Think of this as being a "camping out" period - you're not entirely moved out, and you're not entirely moved in.
Play a game (for your sake, if for no one else) of "Let's Do Things Differently!"...
"Kids, the machinery is packed away. If you need something at night, you know where I am - upstairs, where I've always been! If one of you feels sick, wake up the other one and have him/her take a message to me. Here's a flashlight if you need it. I don't think you will need anything, though. And, just to be fair about it, if I feel sick at night, I'll send a message to you. OK?"
They may laugh at that. This would be a good thing. The worst thing that is likely to happen is that they'll enjoy the flashlight and wake you up just for fun.
My (adult) kids use monitors for their children when they travel (our sleeping arrangements are different from the arrangements at their house), and also sometimes at their home. It's interesting, because their children are old enough now to have conversations with Mama and Daddy over the baby monitor. "Mommmmy, can I get up yet?"

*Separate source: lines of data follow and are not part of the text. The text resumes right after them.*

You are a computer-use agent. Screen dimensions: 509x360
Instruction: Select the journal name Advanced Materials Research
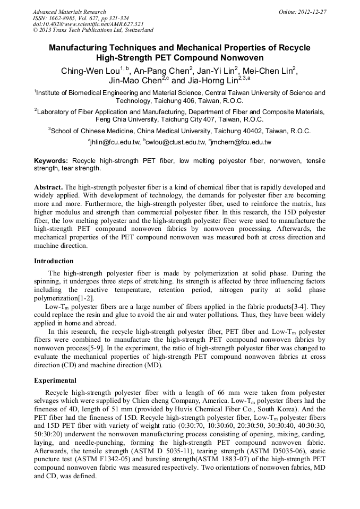tap(69, 12)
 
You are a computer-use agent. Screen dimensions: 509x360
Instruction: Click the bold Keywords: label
tap(51, 160)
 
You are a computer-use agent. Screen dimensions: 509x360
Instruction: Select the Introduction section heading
tap(54, 261)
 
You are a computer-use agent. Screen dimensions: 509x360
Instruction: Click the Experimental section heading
tap(55, 381)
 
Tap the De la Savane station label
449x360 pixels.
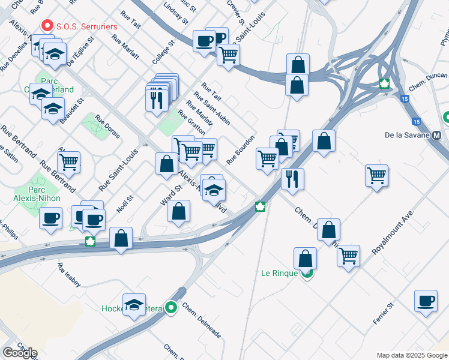[x=407, y=135]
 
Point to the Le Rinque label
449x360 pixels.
[x=279, y=273]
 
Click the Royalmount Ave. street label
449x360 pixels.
[x=394, y=232]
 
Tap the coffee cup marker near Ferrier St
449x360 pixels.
[x=426, y=301]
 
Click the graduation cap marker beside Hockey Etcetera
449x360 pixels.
[x=134, y=304]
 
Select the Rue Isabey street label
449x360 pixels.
[x=69, y=274]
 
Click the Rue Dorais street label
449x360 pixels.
[x=107, y=127]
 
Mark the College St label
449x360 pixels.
[x=163, y=53]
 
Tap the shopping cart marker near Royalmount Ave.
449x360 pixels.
[x=376, y=175]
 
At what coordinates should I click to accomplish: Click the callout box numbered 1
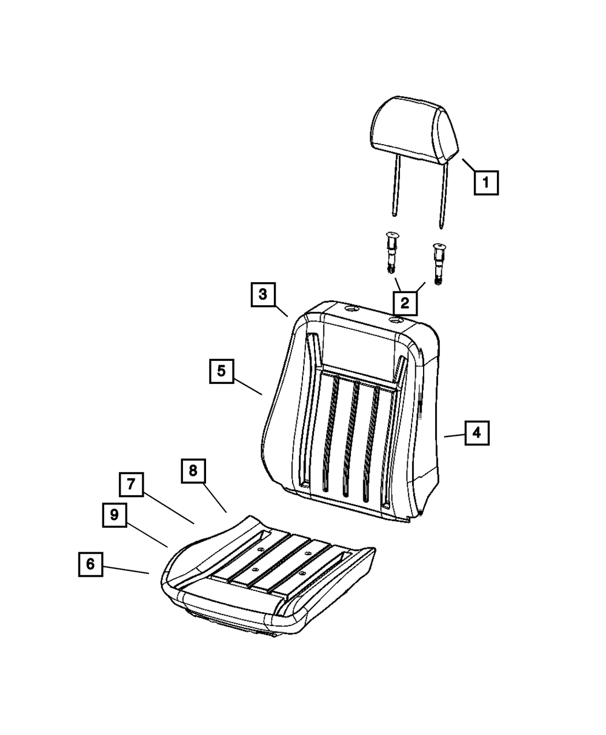[486, 183]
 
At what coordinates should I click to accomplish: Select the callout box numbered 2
[405, 303]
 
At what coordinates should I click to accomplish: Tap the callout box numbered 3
[263, 294]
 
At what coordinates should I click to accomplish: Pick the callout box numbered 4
[477, 433]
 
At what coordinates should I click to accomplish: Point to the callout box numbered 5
[221, 371]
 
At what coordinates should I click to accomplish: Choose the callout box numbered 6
[90, 564]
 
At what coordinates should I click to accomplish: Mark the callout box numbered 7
[131, 484]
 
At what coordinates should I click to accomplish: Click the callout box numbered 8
[193, 470]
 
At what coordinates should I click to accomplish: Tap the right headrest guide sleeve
[438, 263]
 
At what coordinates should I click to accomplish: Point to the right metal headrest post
[443, 196]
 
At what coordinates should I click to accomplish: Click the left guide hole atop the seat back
[351, 309]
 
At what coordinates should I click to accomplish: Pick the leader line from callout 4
[454, 436]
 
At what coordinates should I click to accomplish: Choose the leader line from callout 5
[248, 387]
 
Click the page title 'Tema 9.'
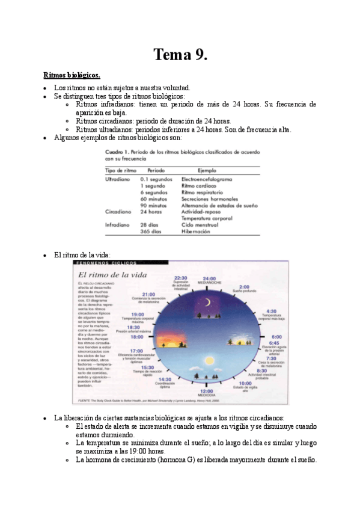coord(180,55)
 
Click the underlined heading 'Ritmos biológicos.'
coord(71,75)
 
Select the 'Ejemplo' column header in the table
coord(207,170)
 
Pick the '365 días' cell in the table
coord(150,231)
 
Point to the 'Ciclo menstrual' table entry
coord(199,224)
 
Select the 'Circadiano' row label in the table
coord(118,212)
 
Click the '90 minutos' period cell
coord(153,205)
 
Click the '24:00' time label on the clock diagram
coord(209,278)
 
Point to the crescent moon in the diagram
coord(206,303)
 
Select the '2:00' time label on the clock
coord(243,286)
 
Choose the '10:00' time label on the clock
coord(245,383)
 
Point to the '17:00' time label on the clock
coord(136,350)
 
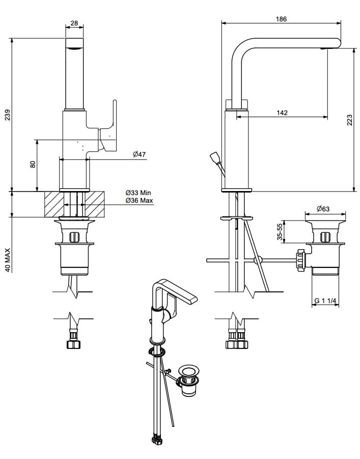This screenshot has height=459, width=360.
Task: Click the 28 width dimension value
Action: click(x=74, y=23)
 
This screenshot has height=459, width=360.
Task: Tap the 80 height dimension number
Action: click(x=33, y=165)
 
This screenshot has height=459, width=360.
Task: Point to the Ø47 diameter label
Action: click(x=140, y=154)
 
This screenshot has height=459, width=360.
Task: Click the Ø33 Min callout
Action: click(x=139, y=193)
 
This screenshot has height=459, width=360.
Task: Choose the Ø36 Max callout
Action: click(x=139, y=201)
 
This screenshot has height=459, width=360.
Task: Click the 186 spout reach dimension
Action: click(x=281, y=19)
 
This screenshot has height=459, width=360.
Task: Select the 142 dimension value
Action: click(x=283, y=113)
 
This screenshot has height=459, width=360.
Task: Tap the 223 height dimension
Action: click(x=350, y=120)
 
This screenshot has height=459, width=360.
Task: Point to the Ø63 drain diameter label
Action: click(x=323, y=209)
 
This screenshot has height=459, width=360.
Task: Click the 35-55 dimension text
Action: click(x=280, y=232)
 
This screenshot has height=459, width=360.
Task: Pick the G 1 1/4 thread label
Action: click(x=325, y=301)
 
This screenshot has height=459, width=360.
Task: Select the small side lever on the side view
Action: click(x=215, y=159)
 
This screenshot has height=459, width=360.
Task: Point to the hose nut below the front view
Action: click(x=74, y=344)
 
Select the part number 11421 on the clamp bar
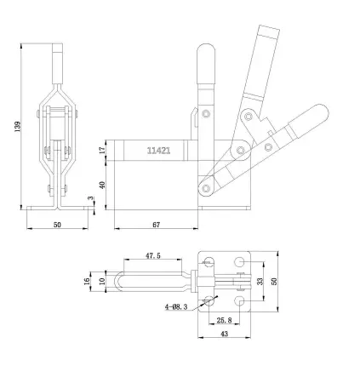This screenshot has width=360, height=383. tap(158, 151)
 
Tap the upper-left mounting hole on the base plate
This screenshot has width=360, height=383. tap(209, 259)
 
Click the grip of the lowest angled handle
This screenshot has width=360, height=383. tap(308, 119)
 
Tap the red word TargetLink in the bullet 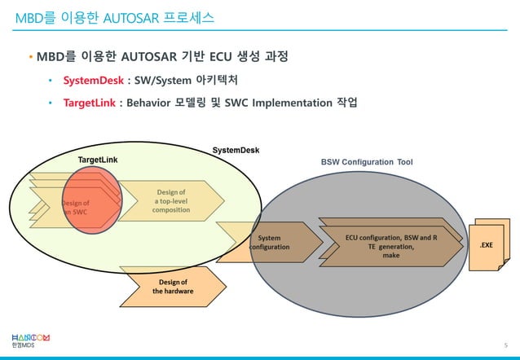[x=91, y=104]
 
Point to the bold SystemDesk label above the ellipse [x=236, y=151]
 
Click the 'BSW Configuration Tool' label [x=366, y=163]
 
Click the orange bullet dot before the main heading [x=30, y=59]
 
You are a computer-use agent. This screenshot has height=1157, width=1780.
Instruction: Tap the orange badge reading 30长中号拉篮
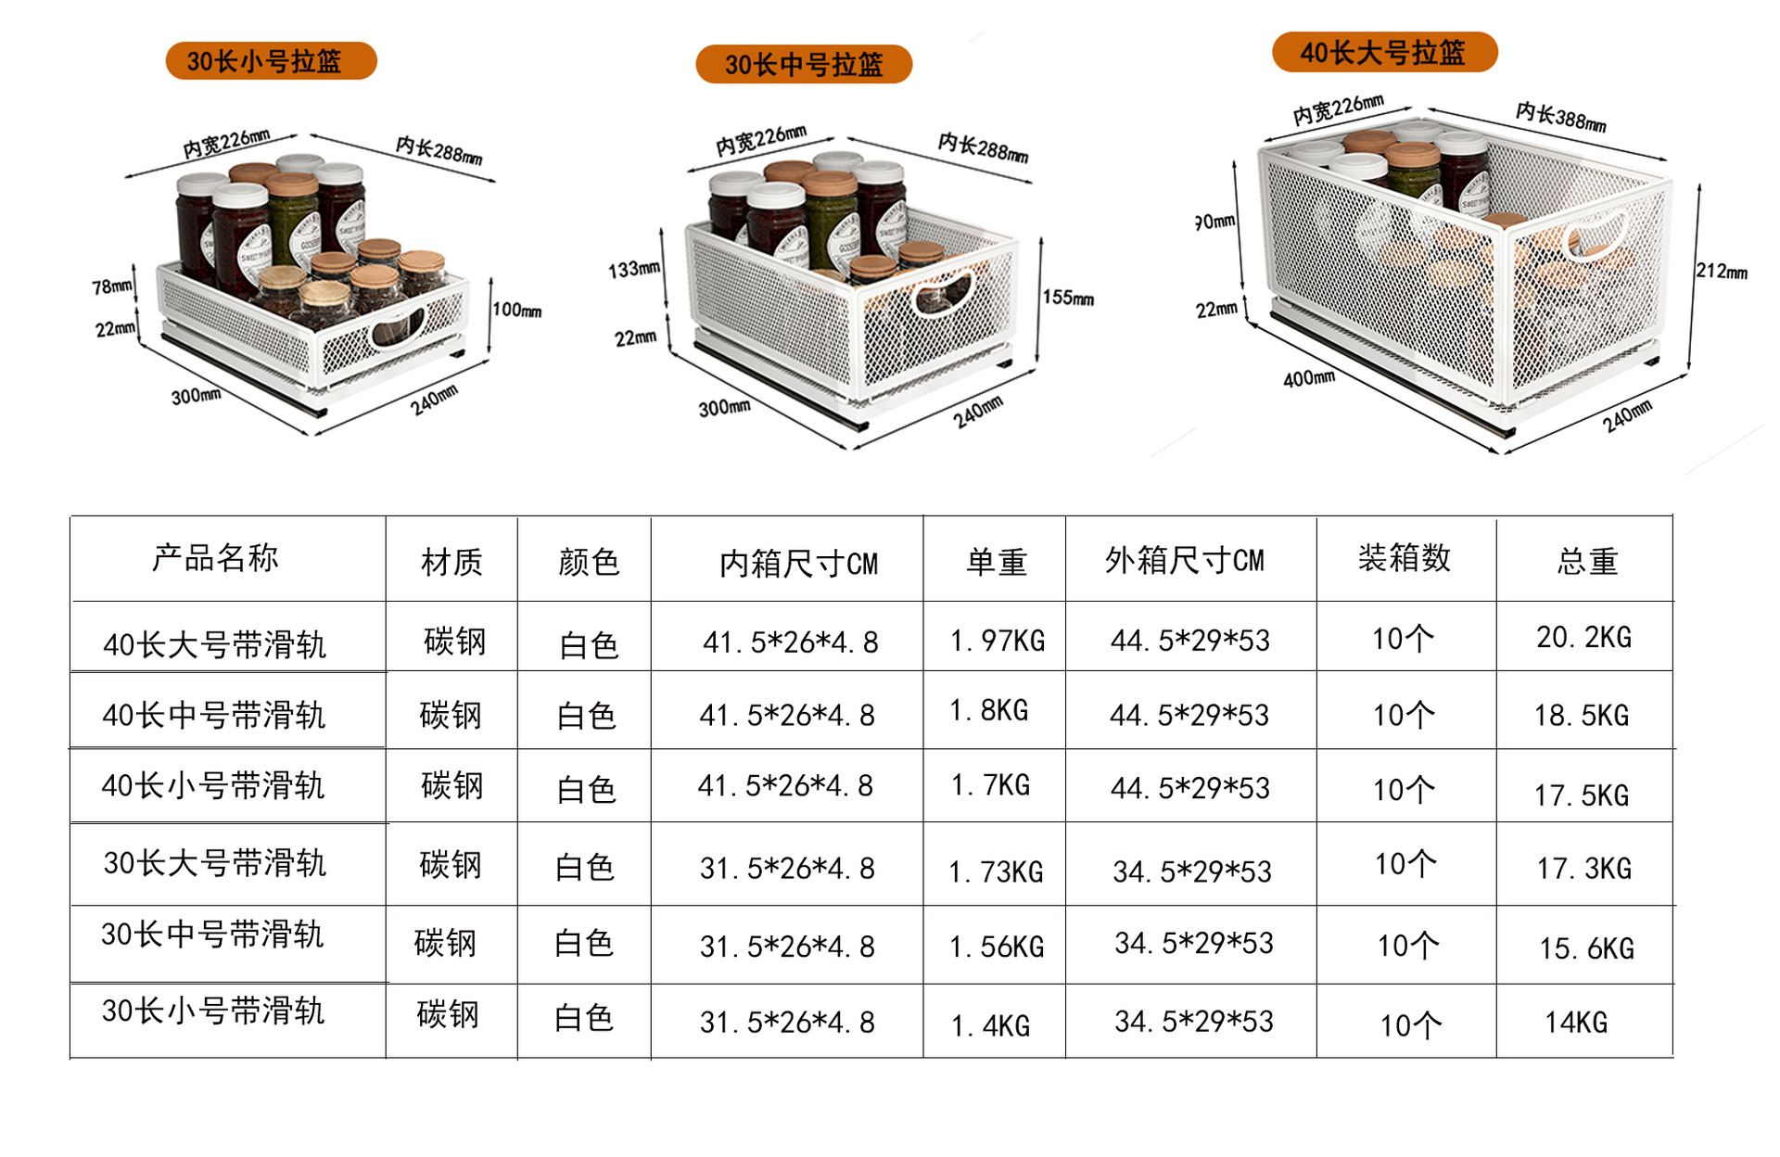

All things considered, your children are healthy and not likely to be kidnapped from their beds. They know you love them and are there for them. They know how to get your attention when they want/need it, right? So make this period an adventure. When you do complete your move, you may find that you don't need the monitors except in the event of serious illness - and they might be happy to be without them.
I don't want to be critical of you. When I read your post, I'm reading about a mother who cares about her children. And that's wonderful.